The world is modelled using events that are happening when processes send signals among each other. Each event has a decimal timestamp ordered in an event queue, with the event with the soonest time stamp first. The simulation time can directly jump to the time of the occurring next event, allowing efficient simulation of real-world systems in pseudo-time instead of real time.
Although a process can model behaviour that happens concurrently in the real world, the simulation model itself is executed in one single thread with co-operative, non-parallell concurrency through scheduling of process execution based on synchronous, sequential event dispatching. The Simulation class is responsible for the event dispatching.
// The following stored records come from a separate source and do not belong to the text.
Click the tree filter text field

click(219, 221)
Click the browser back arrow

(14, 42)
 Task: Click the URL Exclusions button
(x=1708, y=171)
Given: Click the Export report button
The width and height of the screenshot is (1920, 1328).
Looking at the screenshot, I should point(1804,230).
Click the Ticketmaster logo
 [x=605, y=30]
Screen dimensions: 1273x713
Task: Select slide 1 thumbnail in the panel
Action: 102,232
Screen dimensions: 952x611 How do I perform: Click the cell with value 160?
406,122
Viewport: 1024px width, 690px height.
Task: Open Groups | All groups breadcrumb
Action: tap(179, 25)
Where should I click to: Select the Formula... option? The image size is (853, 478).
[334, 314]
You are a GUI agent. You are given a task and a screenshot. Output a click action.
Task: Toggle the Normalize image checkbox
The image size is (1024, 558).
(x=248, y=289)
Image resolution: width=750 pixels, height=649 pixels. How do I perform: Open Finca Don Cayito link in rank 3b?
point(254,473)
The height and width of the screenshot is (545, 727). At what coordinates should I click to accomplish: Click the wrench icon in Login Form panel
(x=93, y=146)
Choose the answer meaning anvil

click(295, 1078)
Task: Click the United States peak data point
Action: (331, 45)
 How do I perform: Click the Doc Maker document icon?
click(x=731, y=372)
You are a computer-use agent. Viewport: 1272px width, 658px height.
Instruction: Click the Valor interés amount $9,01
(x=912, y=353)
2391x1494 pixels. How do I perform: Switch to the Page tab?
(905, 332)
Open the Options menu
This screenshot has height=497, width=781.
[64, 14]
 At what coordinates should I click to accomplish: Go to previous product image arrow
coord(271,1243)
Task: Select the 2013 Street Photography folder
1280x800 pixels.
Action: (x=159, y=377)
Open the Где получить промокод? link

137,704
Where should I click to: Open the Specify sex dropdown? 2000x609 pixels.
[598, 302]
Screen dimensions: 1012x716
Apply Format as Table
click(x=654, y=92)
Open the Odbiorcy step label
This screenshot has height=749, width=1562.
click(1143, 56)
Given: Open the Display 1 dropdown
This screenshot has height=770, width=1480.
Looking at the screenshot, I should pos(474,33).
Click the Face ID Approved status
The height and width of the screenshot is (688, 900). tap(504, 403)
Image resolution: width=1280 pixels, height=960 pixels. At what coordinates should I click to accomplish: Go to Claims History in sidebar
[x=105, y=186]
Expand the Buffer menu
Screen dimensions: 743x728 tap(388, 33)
Multiple simulations can be executed independently of each other in different threads to allow efficient exploration of different simulation parameters in parallell using many CPU threads.
The scalades
library is implemented in Scala 3, utilizing new language constructs such as enums for enumerating signals and states, opaque type aliases for unboxed Time values, extension methods and export clauses to shape the api, and contextual abstraction to provide a given
simulation context to the implicit using
by its processes.
We have conducted a series of benchmarks, indicating that Scala Native is a very promising runtime for scalades
that may be even faster than the JVM. When Scala Native is available for Scala 3 our intention is to publish this library also for bare metal execution.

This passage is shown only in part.